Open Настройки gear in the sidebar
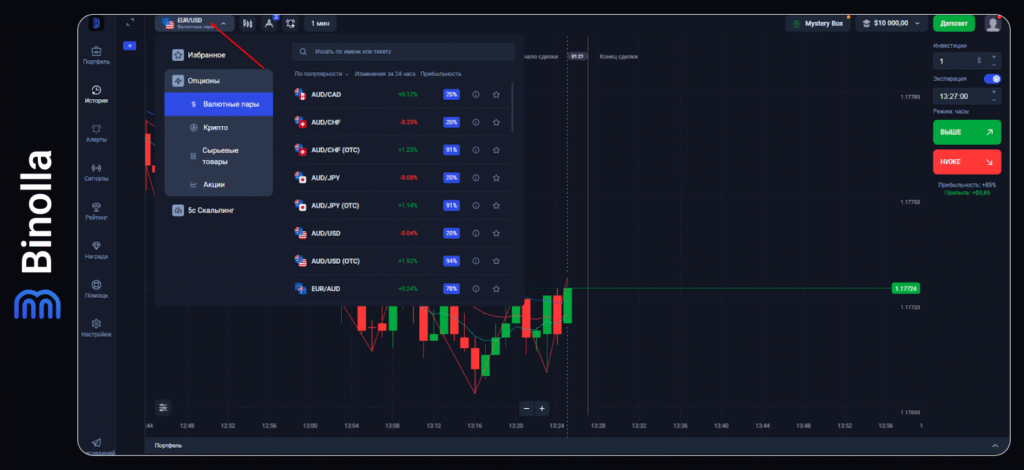Viewport: 1024px width, 470px height. click(x=96, y=328)
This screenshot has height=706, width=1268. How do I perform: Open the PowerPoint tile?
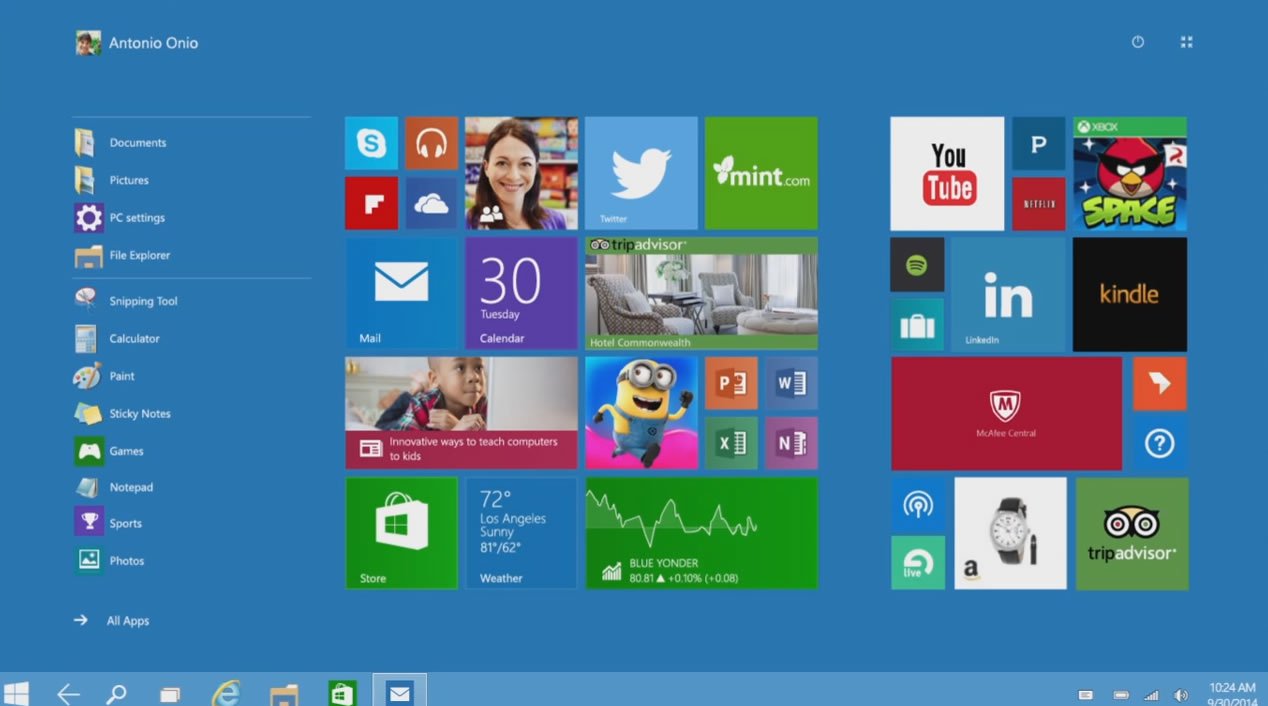[x=731, y=383]
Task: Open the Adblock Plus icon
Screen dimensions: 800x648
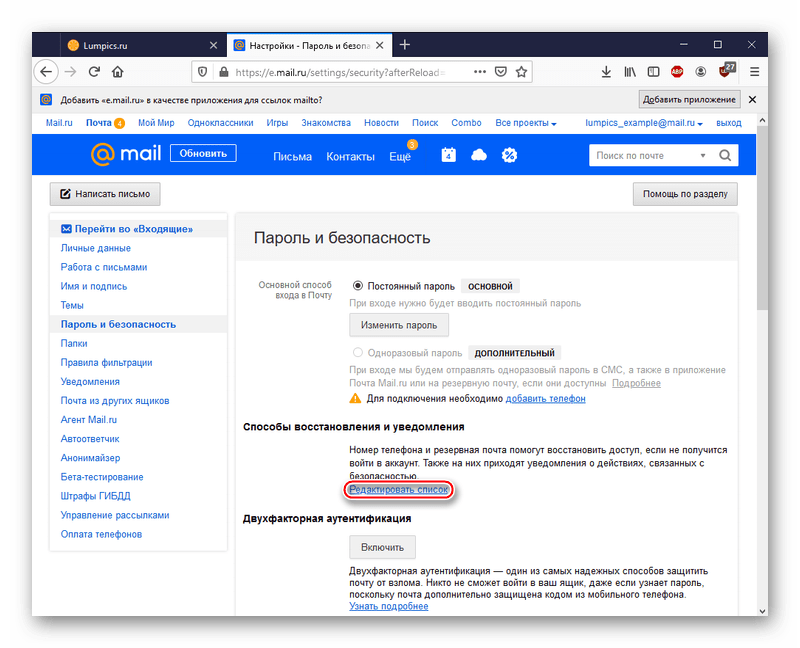Action: click(x=679, y=72)
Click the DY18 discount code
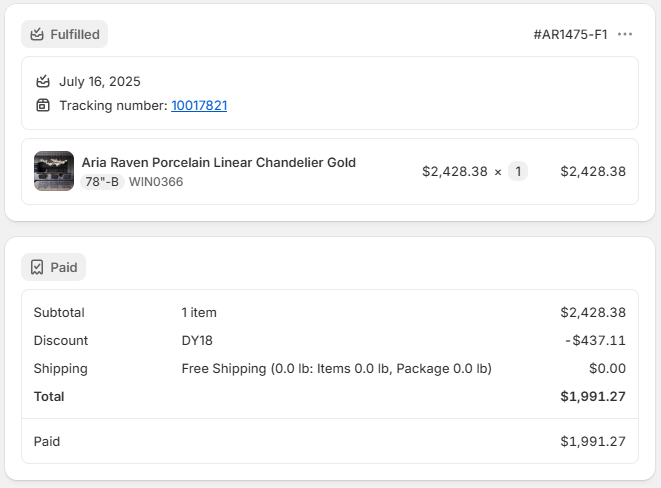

━━━━━━━━━━

# Task item:
Line by line, print the records above exactly, skipping each picture.

# Reply:
Open Настройки gear in the sidebar
Viewport: 1024px width, 470px height. click(x=96, y=328)
This screenshot has height=706, width=1268. How do I perform: Open the PowerPoint tile?
[x=731, y=383]
Task: Open the Adblock Plus icon
Screen dimensions: 800x648
Action: click(x=679, y=72)
Click the DY18 discount code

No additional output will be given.